─── INPUT RECORDS

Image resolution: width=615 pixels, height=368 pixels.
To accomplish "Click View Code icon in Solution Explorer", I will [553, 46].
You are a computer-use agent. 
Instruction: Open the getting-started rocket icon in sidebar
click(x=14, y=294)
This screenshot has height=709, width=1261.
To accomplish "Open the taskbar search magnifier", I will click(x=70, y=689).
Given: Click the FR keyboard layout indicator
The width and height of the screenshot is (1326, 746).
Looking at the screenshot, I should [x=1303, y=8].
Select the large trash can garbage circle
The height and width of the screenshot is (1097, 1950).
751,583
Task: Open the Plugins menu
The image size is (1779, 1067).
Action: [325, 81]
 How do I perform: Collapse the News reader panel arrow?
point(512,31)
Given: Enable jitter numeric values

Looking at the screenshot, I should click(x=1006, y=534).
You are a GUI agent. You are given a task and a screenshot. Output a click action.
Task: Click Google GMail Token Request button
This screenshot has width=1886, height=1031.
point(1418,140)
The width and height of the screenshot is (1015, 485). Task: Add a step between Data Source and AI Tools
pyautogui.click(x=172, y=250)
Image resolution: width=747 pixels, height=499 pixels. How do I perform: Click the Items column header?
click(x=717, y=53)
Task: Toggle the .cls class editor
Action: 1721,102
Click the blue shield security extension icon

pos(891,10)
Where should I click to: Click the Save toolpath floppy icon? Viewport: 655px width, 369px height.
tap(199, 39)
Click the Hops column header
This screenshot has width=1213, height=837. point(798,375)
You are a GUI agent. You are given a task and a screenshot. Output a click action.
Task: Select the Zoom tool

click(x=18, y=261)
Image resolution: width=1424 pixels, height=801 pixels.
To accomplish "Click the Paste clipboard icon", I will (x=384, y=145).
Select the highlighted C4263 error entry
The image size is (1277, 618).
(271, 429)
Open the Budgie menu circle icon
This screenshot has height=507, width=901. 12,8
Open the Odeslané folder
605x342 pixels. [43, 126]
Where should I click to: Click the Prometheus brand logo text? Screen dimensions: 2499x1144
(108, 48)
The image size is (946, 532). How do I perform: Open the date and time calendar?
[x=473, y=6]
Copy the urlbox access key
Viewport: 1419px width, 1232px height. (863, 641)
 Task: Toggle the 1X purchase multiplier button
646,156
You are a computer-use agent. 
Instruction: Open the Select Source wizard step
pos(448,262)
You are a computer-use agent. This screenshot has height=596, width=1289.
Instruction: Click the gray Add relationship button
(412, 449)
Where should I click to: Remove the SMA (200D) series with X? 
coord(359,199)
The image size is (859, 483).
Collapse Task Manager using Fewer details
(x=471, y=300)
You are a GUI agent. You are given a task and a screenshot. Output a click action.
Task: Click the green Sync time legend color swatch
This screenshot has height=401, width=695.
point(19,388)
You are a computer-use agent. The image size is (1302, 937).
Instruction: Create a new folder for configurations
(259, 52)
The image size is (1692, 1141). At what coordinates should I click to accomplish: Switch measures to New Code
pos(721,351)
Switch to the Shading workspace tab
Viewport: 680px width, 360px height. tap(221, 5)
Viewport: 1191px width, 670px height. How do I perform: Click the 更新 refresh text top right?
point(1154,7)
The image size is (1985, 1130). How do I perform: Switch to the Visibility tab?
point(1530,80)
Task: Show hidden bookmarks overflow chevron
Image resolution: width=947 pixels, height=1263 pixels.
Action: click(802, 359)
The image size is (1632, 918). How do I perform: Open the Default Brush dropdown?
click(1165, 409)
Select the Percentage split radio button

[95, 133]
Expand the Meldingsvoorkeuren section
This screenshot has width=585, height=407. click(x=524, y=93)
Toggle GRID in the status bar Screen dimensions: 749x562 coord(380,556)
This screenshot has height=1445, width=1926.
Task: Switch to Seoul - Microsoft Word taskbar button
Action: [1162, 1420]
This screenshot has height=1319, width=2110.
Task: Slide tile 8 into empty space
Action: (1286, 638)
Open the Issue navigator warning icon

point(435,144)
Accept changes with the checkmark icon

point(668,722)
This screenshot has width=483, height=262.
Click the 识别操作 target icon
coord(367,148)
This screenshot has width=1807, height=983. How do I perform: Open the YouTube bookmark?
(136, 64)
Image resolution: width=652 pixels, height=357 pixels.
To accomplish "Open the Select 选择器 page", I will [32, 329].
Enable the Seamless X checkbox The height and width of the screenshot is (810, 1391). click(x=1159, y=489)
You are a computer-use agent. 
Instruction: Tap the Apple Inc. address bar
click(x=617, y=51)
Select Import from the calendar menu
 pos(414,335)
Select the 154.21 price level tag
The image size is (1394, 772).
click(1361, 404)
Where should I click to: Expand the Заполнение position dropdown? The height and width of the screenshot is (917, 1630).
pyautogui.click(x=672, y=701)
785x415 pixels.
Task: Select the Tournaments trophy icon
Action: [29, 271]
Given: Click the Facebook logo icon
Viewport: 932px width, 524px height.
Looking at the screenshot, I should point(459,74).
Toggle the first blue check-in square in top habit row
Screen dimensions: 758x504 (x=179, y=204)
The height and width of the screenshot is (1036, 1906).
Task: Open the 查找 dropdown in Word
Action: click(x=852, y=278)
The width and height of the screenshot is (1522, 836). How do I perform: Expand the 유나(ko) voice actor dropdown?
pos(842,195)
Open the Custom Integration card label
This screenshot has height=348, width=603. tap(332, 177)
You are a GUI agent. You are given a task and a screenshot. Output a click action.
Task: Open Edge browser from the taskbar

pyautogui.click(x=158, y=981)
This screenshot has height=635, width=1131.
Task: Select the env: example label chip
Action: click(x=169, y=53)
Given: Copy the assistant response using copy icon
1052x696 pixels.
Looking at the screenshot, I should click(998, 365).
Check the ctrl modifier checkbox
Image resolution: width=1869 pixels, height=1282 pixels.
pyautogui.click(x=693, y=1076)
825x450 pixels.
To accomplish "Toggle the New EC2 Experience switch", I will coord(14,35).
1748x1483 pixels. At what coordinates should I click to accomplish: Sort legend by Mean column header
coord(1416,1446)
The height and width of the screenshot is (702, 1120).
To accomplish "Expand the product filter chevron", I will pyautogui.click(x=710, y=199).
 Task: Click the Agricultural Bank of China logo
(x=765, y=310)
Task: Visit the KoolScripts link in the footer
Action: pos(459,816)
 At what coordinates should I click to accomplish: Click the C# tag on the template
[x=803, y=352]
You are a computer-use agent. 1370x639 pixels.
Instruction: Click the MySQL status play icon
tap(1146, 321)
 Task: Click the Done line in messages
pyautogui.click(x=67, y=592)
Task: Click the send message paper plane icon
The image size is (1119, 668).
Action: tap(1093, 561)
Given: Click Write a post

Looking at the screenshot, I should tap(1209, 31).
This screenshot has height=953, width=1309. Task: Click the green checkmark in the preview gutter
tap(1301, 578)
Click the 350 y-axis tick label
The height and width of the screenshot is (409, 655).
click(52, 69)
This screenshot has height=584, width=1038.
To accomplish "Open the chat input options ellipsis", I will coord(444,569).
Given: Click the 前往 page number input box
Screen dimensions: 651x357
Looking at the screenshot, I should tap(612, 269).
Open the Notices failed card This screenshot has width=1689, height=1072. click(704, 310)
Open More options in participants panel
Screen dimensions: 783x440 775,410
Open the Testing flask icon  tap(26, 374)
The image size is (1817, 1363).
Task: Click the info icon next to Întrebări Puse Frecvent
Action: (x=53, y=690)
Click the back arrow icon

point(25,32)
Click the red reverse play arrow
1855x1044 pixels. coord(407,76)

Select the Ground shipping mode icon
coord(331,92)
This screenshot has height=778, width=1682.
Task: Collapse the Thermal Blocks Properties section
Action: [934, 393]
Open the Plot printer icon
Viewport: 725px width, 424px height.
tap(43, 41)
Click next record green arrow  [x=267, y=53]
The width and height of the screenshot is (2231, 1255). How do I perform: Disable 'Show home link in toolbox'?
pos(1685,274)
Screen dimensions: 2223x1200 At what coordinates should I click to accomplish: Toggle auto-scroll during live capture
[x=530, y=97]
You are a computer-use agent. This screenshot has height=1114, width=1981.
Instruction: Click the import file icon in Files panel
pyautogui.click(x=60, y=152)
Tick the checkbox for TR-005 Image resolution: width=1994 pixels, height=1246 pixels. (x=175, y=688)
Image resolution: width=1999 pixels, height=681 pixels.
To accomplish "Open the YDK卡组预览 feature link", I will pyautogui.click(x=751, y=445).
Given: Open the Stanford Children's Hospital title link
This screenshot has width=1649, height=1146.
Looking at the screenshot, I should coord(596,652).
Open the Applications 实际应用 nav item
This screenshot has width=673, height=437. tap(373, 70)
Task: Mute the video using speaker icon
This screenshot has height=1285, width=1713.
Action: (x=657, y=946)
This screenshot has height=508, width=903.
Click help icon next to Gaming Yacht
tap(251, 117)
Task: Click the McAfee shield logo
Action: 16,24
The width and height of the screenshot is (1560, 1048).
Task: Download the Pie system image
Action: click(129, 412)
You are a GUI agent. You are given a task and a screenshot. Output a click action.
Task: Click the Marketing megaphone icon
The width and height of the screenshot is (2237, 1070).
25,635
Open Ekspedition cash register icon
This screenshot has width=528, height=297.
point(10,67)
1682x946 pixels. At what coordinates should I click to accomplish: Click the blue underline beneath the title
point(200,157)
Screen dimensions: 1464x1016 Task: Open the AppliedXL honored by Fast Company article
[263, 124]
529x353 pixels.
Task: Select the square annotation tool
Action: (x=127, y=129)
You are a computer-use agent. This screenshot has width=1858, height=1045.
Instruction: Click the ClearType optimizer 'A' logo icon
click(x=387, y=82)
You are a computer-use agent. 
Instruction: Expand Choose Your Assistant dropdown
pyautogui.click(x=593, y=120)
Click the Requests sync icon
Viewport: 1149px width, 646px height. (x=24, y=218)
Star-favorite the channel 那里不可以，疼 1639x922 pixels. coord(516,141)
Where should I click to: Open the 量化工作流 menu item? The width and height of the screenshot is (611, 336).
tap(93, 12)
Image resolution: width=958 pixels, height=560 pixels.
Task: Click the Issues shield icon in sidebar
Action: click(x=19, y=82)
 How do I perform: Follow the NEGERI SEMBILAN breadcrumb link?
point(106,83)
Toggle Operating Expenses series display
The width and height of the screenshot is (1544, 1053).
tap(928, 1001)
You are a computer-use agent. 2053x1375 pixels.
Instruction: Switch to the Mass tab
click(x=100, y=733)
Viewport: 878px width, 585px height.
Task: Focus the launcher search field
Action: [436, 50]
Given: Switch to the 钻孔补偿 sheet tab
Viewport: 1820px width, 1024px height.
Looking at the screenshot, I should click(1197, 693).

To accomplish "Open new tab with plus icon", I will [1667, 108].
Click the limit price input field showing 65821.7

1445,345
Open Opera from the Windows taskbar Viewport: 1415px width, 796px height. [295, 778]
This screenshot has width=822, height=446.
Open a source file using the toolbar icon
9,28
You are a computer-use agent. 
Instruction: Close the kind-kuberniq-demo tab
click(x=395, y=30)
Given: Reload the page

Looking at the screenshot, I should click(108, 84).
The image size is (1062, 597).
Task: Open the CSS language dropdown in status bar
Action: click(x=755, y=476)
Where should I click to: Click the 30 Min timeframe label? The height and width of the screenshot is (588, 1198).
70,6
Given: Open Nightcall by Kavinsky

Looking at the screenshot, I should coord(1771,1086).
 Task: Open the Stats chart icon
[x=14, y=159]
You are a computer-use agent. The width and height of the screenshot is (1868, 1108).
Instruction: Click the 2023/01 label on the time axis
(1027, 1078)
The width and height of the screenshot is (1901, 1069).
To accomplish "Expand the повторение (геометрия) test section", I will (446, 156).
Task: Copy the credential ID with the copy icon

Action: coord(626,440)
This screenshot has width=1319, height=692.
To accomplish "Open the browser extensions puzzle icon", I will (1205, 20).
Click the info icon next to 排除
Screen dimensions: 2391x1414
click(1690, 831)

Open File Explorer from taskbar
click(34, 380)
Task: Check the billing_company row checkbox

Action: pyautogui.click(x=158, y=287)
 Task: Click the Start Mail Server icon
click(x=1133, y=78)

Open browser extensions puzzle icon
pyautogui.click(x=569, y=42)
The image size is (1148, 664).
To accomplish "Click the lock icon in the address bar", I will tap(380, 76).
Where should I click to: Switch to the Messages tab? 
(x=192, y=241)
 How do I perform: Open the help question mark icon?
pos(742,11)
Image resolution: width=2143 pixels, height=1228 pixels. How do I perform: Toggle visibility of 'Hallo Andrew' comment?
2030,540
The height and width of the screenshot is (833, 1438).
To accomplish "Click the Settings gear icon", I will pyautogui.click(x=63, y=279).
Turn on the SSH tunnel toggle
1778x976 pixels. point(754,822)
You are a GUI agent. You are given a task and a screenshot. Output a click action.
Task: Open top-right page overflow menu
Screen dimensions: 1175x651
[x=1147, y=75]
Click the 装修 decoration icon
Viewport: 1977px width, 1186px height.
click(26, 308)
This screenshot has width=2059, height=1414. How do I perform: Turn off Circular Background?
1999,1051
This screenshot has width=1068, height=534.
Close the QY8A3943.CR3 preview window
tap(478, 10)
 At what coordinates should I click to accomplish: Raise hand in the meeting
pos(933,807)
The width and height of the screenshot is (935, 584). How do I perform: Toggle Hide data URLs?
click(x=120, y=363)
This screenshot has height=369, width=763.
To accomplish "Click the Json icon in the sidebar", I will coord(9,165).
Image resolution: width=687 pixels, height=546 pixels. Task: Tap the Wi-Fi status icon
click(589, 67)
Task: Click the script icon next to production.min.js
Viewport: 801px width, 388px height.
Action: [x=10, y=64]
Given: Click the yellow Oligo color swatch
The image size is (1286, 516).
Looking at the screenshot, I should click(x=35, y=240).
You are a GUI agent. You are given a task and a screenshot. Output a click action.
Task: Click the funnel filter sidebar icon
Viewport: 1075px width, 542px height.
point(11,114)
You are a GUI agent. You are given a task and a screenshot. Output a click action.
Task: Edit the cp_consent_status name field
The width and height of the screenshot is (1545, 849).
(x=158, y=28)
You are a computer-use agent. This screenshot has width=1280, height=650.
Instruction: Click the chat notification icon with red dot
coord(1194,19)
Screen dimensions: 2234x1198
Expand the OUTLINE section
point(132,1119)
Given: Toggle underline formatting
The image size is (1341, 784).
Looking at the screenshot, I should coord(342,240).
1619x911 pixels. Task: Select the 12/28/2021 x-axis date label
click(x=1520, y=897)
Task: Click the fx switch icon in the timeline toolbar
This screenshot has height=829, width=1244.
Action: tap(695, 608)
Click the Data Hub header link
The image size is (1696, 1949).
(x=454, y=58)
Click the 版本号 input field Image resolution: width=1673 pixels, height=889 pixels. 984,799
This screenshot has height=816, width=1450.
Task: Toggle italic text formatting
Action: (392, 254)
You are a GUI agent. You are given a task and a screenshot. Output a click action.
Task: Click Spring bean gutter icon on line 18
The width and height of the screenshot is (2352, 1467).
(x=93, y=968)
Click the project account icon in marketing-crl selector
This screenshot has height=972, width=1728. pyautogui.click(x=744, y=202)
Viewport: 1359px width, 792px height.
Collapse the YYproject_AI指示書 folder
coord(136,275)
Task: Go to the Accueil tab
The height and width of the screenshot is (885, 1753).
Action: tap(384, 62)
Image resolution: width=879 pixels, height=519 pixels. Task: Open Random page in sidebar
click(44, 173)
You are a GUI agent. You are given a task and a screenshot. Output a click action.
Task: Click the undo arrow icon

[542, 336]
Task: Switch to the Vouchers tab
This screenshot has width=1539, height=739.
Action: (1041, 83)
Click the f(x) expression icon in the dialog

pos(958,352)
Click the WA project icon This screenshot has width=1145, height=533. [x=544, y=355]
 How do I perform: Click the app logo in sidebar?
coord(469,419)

──────

- _REQUIRED ACTION_
Copy out each line of the records above that includes "color".

- _ANSWER TO THIS PROBLEM_
Task: Click the green Sync time legend color swatch
Given: Click the yellow Oligo color swatch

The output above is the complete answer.